Specifically, the Dec. 25 alert describes a Server Message Block (SMB) Worm Tool, which cyber threat actors are using to conduct cyber exploitation activities. Hackers used the SMB Worm Tool against Sony. The SMB Worm Tool is equipped with a Listening Implant, Lightweight Backdoor, Proxy Tool, Destructive Hard Drive Tool, and Destructive Target Cleaning Tool.
“Due to the highly destructive functionality of this malware, an organization infected could experience operational impacts including loss of intellectual property and disruption of critical systems,” US-CERT stated. For healthcare organizations, this malware could also cause exposure of protected health information (PHI).
The alert also contains steps that your organization can take to prevent infection and protect computer networks.
“Healthcare institutions would be well advised to review the bulletin and implement measures accordingly,” warns Jim Sheldon-Dean, founder and director of compliance services for Lewis Creek Systems LLC in Charlotte, VT. “Make sure your technical security folks know about this!”
Link: You can access the US-CERT alert (TA14-353A) at https://www.us-cert.gov/ncas/alerts/TA14-353A.
Get Ready For Big Changes To Health IT
The Office of the National Coordinator for Health Information Technology (ONC) released its Federal Health IT Strategic Plan 2015-2020 — and it includes a robust blueprint for how the way you collect, use and share health information will drastically change in the next five years.
The ONC’s strategic plan sets the stage and provides further context for the Nationwide Interoperability Roadmap, which should be released sometime in early 2015, said partner attorney Laurie Cohen in a Dec. 17 blog posting for the law firm Nixon Peabody LLP.
The strategic five-year plan for health IT outlines five goals in three major categories that the government aims to achieve by 2020:
1. Collect
2. Share
3. Use
“With this updated Plan, the federal government signals that, while we will continue to work towards more widespread adoption of health IT, efforts will begin to include new sources of information and ways to disseminate knowledge quickly, securely, and efficiently,” said National Coordinator for Health Information Technology Karen DeSalvo, MD, MPH, MSc.
“The first two goals of this Plan prioritize increasing the electronic collection and sharing of health information while protecting individual privacy,” DeSalvo stated. “The final three goals focus on federal efforts to create an environment where interoperable information is used by healthcare providers, public health entities, researchers, and individuals to improve health, health care, and reduce costs.”
Resource: To access the ONC’s Federal Health IT Strategic Plan 2015-2020, go to www.healthit.gov/sites/default/files/federal-healthIT-strategic-plan-2014.pdf.

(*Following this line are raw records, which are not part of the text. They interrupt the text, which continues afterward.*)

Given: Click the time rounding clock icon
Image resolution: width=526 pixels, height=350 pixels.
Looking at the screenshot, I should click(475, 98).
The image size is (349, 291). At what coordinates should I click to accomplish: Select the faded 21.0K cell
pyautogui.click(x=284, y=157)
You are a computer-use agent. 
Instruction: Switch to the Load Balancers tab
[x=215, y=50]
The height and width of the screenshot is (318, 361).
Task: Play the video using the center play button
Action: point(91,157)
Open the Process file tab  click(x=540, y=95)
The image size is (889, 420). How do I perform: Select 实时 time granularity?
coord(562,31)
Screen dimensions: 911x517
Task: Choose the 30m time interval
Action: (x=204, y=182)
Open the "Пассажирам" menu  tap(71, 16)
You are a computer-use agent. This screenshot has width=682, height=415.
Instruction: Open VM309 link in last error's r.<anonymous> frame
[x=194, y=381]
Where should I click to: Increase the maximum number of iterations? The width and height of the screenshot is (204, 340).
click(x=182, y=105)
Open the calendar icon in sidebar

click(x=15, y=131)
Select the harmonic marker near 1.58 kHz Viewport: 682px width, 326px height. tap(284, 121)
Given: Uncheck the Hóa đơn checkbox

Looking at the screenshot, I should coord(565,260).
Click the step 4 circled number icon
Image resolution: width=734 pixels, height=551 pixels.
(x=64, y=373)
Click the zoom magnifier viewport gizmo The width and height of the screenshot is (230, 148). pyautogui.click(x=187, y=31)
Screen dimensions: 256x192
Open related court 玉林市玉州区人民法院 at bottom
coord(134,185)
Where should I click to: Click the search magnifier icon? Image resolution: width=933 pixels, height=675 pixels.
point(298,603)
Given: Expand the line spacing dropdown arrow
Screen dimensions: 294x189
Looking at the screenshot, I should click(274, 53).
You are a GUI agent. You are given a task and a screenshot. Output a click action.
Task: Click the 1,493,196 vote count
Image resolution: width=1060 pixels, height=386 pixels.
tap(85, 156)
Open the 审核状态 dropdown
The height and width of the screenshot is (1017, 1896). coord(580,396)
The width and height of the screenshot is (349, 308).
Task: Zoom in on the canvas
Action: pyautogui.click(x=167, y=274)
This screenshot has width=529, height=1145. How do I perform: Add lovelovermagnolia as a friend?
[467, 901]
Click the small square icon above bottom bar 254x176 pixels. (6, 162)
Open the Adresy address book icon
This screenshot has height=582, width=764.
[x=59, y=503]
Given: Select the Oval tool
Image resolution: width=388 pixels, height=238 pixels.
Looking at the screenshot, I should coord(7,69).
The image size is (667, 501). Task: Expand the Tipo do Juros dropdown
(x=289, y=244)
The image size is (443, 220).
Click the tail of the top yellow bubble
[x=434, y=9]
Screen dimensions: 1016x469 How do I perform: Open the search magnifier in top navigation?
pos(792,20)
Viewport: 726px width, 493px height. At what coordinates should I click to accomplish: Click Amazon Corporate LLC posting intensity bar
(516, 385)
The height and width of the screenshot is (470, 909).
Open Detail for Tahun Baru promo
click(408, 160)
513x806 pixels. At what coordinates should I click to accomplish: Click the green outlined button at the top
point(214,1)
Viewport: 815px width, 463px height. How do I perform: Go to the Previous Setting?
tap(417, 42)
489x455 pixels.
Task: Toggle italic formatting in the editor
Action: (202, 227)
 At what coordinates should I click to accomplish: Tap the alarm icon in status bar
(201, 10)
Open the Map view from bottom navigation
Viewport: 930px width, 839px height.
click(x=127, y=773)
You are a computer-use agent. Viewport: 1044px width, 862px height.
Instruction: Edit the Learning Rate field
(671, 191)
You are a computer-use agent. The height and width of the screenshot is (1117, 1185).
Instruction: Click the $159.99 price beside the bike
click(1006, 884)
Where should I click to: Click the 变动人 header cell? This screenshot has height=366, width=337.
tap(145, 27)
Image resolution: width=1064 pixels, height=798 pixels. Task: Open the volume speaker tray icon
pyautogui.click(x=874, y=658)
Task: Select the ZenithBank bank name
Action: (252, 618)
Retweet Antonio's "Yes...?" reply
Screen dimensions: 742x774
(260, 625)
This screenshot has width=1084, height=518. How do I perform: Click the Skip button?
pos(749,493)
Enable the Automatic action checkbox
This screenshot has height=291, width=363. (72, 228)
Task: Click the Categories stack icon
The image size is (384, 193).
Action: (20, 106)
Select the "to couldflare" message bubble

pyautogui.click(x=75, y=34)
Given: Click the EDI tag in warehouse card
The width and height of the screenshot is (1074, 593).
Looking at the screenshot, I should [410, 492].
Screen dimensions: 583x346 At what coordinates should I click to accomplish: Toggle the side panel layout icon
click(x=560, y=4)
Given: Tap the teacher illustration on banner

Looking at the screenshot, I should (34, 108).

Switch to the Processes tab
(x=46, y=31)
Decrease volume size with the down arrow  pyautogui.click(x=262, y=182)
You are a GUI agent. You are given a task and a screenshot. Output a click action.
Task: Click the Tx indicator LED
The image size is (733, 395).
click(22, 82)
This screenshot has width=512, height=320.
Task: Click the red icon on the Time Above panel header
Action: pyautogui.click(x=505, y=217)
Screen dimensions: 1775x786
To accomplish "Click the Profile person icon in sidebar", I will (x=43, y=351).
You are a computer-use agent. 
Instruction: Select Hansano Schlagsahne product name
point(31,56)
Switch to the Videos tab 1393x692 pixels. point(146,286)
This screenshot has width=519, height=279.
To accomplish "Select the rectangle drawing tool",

The ONC is holding a comment period on the strategic plan until Feb. 6, 2015.
Keep A Close Watch On Your Contractors To Catch Data Breaches
If you don’t know what your business associates are really doing when you’re not looking, you could have a leak of protected health information (PHI) for weeks or even months before you even realize it.
Dignity Health Mercy Oncology Center’s transcription contractor accidentally made public a link to some physician notes stored on a private server during a routine update, Redding Searchlight reported on Dec. 22. Dignity reported that about 620 patients’ PHI was accessible online for several weeks.
On Dec. 13, a physician reviewing patient records discovered the link accessible via Google. The records included the patients’ names, birth dates, diagnoses, medications, therapies, and treatment plans. The records did not contain any financial information or Social Security numbers.
Mercy removed the link immediately and is working with Google to scrub any other links or archived versions of the web page, Redding reported. Mercy also no longer works with the transcription company. The healthcare provider claims that there are no signs of any unauthorized access to the PHI.